Der engste Ansprechpartner im Hinblick auf den Athletik- und Reha-Bereich ist bei euch jeweils immer gleichgeblieben. Hand aufs Herz: Wie habt ihr es all die Jahre miteinander ausgehalten?

Capel: In einem Bereich, in dem so viel Druck herrscht und in dem man so viel Zeit miteinander verbringt, ist es nicht möglich, sich irgendwie zu verstellen, damit man gut miteinander arbeitet. Es gibt folglich sehr viele Parallelen im Fachlichen und Persönlichen, die uns gut miteinander zusammenarbeiten lassen. Das Entscheidende ist: Wir haben uns in den letzten Jahren schon auch mal gestritten, aber fachlich und menschlich spazieren wir geradeaus – das ist immer so gewesen.
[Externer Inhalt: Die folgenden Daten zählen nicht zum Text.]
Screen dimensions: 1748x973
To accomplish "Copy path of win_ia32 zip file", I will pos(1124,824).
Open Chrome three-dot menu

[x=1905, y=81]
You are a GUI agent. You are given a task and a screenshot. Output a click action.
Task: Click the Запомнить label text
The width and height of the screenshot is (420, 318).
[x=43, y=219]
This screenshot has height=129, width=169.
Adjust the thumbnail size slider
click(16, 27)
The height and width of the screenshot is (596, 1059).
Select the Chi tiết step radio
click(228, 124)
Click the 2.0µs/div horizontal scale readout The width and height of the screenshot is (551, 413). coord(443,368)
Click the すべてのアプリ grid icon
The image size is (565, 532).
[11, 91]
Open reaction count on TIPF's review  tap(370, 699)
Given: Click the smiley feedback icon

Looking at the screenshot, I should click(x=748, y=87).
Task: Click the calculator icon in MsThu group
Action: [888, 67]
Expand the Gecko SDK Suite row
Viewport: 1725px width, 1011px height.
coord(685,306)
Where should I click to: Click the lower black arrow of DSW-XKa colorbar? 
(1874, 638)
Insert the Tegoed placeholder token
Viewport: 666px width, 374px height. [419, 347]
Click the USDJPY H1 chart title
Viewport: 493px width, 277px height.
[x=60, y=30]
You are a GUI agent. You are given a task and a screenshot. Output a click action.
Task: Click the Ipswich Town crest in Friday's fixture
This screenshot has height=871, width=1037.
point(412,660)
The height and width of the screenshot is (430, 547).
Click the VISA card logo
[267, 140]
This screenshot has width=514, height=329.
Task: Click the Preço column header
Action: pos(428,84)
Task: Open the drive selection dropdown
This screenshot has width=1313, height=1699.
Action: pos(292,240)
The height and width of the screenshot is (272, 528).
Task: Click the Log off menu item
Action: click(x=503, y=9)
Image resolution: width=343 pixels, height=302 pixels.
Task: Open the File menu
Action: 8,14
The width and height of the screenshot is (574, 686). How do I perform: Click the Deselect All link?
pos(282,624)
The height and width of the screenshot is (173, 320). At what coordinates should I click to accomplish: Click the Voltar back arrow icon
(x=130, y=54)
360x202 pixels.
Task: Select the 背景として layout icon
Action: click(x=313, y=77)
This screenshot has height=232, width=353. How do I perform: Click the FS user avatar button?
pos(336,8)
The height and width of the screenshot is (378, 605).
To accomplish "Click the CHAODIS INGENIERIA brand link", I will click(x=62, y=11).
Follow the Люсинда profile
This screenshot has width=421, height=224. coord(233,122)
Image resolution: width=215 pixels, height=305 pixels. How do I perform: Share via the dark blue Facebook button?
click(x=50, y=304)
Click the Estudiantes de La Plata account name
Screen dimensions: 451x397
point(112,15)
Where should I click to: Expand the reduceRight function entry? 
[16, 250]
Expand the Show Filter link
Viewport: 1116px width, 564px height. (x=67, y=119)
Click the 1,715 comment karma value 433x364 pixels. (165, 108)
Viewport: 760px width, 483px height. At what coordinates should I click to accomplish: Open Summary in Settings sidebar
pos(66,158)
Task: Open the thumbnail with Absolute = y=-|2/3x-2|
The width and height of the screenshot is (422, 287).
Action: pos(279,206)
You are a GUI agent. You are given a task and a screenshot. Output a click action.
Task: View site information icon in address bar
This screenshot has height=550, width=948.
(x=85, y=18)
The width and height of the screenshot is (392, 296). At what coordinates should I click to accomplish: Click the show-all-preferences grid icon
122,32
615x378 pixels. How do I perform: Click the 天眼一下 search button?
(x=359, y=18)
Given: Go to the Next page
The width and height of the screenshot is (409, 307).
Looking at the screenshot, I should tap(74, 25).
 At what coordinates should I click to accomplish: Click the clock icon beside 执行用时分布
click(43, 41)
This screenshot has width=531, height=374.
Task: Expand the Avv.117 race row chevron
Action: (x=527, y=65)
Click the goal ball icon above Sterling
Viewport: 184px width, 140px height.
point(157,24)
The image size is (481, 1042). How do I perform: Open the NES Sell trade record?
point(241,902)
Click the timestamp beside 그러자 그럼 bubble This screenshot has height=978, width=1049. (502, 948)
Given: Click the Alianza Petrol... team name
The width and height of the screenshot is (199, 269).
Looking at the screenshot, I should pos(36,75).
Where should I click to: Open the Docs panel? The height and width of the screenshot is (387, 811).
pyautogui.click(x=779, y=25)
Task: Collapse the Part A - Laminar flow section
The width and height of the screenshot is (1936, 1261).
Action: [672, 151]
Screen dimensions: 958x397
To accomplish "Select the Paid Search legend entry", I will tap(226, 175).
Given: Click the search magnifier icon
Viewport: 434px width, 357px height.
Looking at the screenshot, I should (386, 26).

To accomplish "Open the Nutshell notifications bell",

Müssig: Ich werde heute noch von meiner Frau damit aufgezogen, dass ich nach meiner ersten Leistungsdiagnostik beim HSV – damals waren wir ja noch ganz neu in Hamburg und kannten niemanden – in einem emotionalen Moment abends zur ihr gesagt habe, dass der Sebastian ein guter Freund werden könnte. Mittlerweile verstehen sich nicht nur unsere Frauen untereinander, sondern auch die Kinder. Wie eingangs erwähnt: Uns verbindet einfach eine unfassbare Zeit.